YOUR TASK: Format the lines of the material as a numbered list, starting at the line containing "The height and width of the screenshot is (541, 1354)." and ending with the line containing "tap(257, 943)", omitting any blank lines.

[Stored dataset items]
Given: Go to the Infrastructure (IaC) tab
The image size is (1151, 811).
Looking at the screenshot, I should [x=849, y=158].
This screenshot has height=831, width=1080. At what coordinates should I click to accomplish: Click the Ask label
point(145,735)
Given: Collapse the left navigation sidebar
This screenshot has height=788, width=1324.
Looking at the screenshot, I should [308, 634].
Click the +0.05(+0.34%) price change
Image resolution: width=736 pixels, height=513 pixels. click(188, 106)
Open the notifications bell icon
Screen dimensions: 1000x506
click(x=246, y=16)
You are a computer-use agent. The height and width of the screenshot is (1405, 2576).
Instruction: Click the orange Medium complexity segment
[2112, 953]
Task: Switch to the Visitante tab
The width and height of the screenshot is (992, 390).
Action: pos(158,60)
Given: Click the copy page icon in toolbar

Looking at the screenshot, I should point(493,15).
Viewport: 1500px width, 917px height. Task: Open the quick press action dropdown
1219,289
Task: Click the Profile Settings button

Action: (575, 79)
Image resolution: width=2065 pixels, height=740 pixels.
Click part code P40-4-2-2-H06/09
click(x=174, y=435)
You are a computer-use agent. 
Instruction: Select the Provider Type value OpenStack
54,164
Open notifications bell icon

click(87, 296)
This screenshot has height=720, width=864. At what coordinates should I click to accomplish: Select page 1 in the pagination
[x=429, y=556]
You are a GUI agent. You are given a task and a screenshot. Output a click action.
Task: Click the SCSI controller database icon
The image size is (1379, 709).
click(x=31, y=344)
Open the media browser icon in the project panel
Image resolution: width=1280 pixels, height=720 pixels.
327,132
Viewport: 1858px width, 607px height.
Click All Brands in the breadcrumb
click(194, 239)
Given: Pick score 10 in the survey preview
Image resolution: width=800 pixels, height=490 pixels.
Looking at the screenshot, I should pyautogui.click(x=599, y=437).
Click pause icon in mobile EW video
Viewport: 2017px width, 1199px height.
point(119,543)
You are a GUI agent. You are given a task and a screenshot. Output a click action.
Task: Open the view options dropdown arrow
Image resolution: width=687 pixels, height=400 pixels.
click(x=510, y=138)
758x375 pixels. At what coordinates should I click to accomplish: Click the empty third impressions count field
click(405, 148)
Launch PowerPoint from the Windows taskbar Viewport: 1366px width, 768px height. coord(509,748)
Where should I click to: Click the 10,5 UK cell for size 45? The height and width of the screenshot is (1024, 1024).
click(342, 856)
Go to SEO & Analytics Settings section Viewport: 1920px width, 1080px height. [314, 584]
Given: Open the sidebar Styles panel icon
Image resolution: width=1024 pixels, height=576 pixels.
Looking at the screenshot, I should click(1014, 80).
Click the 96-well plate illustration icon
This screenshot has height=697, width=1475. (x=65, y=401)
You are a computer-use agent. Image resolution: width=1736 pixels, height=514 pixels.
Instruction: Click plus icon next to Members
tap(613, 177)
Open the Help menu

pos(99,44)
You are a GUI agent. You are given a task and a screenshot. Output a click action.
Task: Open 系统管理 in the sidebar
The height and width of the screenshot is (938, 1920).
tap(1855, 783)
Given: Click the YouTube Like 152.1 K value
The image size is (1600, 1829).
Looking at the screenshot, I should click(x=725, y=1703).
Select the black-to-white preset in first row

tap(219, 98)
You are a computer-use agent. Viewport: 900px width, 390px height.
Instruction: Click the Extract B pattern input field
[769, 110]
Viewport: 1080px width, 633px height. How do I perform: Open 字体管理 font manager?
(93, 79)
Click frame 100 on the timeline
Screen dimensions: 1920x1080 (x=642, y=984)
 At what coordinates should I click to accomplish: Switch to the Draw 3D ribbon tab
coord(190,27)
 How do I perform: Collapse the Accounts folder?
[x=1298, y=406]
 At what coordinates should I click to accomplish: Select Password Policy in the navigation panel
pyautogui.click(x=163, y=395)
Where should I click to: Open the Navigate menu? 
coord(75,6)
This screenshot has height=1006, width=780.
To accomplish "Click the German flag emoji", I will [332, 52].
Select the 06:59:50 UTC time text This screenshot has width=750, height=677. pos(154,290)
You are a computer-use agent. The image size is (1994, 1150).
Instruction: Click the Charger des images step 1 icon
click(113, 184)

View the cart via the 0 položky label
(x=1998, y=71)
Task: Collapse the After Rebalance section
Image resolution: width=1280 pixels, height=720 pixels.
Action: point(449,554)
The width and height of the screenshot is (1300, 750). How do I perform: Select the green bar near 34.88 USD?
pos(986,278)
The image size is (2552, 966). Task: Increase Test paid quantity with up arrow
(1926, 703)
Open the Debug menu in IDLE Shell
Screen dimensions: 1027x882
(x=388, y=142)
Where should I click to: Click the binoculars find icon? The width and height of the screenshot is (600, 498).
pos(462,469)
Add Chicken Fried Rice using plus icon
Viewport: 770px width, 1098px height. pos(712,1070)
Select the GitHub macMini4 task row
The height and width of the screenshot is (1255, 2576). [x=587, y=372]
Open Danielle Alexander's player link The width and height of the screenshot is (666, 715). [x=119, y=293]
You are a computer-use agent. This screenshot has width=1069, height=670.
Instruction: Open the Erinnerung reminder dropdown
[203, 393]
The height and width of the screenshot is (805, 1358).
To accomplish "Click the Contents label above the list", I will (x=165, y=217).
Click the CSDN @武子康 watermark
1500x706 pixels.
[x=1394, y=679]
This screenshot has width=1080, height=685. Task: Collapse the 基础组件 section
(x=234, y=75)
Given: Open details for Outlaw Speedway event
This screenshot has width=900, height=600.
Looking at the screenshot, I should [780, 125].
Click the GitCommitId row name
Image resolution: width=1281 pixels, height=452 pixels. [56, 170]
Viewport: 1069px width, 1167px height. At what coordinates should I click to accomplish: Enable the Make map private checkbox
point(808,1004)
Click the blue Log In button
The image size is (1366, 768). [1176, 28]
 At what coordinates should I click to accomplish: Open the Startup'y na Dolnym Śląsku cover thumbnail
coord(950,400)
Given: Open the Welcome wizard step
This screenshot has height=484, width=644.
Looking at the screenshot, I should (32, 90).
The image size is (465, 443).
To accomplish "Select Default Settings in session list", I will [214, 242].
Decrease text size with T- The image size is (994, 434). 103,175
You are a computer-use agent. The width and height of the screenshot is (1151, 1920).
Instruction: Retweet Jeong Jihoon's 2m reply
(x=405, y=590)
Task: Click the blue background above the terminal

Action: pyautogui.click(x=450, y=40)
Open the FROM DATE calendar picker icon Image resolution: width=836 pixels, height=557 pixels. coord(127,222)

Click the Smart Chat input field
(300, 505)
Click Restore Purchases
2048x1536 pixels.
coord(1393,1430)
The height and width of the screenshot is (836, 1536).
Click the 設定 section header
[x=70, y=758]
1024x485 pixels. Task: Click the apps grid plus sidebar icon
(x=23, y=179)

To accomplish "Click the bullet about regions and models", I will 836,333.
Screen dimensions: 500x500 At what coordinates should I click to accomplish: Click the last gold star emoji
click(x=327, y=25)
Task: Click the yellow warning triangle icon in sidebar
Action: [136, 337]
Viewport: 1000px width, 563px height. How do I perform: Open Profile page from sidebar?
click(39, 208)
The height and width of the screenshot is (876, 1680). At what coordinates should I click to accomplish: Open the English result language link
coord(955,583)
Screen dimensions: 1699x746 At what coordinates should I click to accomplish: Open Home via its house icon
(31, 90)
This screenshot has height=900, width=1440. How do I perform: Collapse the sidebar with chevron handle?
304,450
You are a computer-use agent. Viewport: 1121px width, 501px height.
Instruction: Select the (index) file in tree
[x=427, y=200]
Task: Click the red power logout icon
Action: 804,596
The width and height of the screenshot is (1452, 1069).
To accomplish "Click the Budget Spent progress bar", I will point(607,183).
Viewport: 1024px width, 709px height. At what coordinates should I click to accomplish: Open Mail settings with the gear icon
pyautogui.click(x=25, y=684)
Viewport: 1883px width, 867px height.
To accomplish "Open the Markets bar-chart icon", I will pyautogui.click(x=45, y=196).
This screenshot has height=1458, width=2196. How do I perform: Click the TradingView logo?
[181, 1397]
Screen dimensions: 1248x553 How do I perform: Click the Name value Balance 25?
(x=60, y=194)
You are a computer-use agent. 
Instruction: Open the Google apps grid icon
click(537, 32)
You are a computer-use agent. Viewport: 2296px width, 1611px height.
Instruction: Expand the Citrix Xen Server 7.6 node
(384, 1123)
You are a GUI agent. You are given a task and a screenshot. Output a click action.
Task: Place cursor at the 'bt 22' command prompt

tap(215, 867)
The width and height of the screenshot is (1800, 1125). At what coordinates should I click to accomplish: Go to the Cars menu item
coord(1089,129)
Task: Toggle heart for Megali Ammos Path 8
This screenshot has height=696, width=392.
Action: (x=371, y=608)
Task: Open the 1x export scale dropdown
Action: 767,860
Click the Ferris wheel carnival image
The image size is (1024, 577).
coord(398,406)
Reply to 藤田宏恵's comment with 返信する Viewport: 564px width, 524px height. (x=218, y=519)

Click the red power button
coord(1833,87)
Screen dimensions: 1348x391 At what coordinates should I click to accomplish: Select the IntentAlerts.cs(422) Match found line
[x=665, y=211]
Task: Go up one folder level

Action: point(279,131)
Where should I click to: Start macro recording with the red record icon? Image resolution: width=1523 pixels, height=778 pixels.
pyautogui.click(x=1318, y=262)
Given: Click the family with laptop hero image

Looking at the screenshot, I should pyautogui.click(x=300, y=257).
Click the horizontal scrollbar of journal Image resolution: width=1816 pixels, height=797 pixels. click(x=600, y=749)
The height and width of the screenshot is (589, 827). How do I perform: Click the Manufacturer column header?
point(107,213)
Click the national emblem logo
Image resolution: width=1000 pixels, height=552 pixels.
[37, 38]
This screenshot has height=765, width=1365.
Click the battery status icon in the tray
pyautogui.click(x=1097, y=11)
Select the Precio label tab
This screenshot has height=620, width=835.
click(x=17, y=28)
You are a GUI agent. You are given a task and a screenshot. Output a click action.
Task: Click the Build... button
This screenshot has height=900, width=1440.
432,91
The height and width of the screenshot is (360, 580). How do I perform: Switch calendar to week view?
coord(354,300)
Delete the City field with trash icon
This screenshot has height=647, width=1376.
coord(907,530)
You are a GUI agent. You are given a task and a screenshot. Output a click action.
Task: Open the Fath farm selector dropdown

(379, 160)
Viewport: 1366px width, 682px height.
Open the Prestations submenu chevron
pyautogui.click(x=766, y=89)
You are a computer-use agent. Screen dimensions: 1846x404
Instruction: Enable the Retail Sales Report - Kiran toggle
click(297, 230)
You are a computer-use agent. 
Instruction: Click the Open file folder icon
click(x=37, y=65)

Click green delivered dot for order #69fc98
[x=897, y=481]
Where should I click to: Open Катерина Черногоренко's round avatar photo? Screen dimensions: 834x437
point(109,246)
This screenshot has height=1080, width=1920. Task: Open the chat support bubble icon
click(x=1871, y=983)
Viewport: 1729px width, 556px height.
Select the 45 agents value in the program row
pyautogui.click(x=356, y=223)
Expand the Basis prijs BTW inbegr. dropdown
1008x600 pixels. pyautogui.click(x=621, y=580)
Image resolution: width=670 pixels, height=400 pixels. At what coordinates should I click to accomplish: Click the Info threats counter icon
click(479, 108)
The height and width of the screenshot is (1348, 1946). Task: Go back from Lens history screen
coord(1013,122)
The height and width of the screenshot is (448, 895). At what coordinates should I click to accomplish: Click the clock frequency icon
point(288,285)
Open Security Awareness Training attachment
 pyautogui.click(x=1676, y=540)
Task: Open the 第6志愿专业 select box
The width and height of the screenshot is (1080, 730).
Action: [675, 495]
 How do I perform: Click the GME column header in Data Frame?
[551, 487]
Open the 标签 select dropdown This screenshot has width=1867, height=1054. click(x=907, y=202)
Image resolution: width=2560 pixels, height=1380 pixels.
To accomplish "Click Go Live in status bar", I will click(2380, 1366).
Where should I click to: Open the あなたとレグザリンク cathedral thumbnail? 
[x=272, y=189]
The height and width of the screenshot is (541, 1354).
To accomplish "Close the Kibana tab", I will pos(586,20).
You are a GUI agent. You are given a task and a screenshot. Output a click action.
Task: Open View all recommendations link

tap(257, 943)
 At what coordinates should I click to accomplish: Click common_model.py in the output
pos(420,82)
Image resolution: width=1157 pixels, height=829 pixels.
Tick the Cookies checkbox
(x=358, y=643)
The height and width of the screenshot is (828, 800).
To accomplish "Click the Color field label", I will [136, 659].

THE REPLY:
1. The height and width of the screenshot is (541, 1354).
2. To accomplish "Close the Kibana tab", I will pos(586,20).
3. You are a GUI agent. You are given a task and a screenshot. Output a click action.
4. Task: Open View all recommendations link
5. tap(257, 943)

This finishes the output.